TOKYO—Suzuki Motor Corp. said Monday that it was taking steps to
lift its "corporate value" after New York hedge fund Third Point
LLC disclosed a stake in the auto maker.
It was the latest of several recent investments in Japanese
companies by Third Point, which hopes to profit from a push by the
government of Prime Minister Shinzo Abe to increase shareholder
returns after years of lackluster results.
Suzuki shares jumped as much as 4.7% in Monday trading, hitting
a record high, before closing up 3.4%. The benchmark Nikkei Stock
Average fell 0.2%.
At a news conference to detail its latest quarterly earnings,
Suzuki made no firm commitments, aside from saying it planned to
keep its dividend payout at 15% of net income—a level that is below
that of Toyota Motor Corp. and other big Japanese auto makers.
"We have intended to boost our corporate value, based on our
midterm plan," which was disclosed in June, said Masahiko Nagao, a
managing director. "We want to express our thinking through
dialogues on many occasions."
In a quarterly letter to investors dated July 31, Third Point,
which is headed by chief executive Daniel Loeb, said Suzuki is
undervalued, considering its dominance in the Indian auto market.
Third Point praised Suzuki's low-cost manufacturing model and said
it saw potential for share price gains in the expected resolution
of a dispute with Volkswagen AG.
Suzuki, which has been embroiled in a four-year arbitration
process with Volkswagen over a partnership that soured, has enough
cash to buy back the 19.9% stake that Volkswagen holds, Third Point
said. Alternatively, it could find a way to work together with
Volkswagen and other minority shareholders to improve returns, the
fund said.
A London-based arbitration court is reviewing the case, in which
Suzuki wants Volkswagen to sell back the stake, which it acquired
in 2010.

* What to do *
1) Decide whether each statement agrees with the Suzuki article, answering yes or no and quoting the words of the article that decide it: (a) Suzuki shares closed up 4.7% on Monday; (b) Suzuki planned to keep its dividend payout at 15% of net income; (c) Volkswagen holds a 19.9% stake in Suzuki.
2) According to the Suzuki article, in what city is the arbitration court that is reviewing the case based?
3) Return, word for word, the passage of the Suzuki article that begins at the words "Suzuki shares jumped" and ends after "Japanese auto makers.".

* Dataset section *
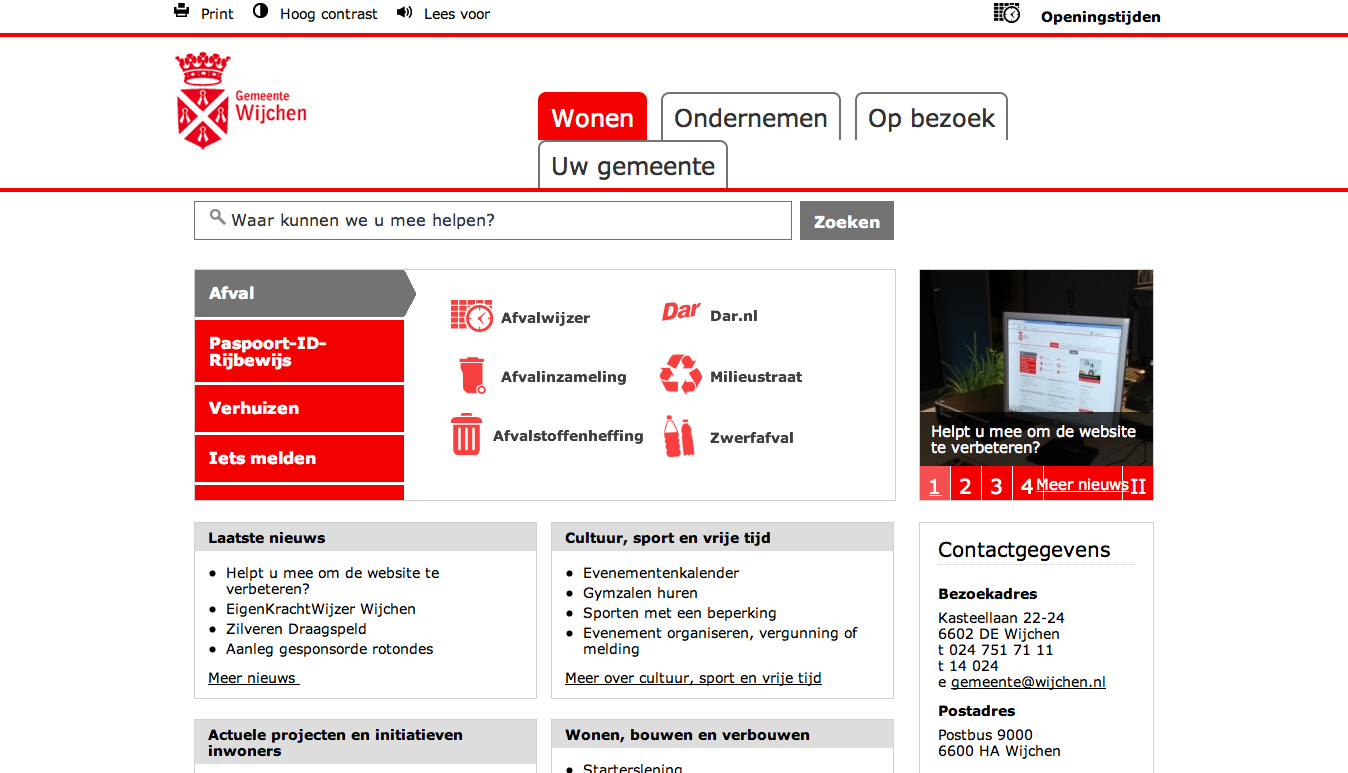
Task: Select Paspoort-ID-Rijbewijs in the side menu
Action: 299,352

* Solved problems *
1)
(a) No: "jumped as much as 4.7% in Monday trading, hitting a record high, before closing up 3.4%"
(b) Yes: "it planned to keep its dividend payout at 15% of net income"
(c) Yes: "buy back the 19.9% stake that Volkswagen holds"

2) London.

3)
Suzuki shares jumped as much as 4.7% in Monday trading, hitting
a record high, before closing up 3.4%. The benchmark Nikkei Stock
Average fell 0.2%.
At a news conference to detail its latest quarterly earnings,
Suzuki made no firm commitments, aside from saying it planned to
keep its dividend payout at 15% of net income—a level that is below
that of Toyota Motor Corp. and other big Japanese auto makers.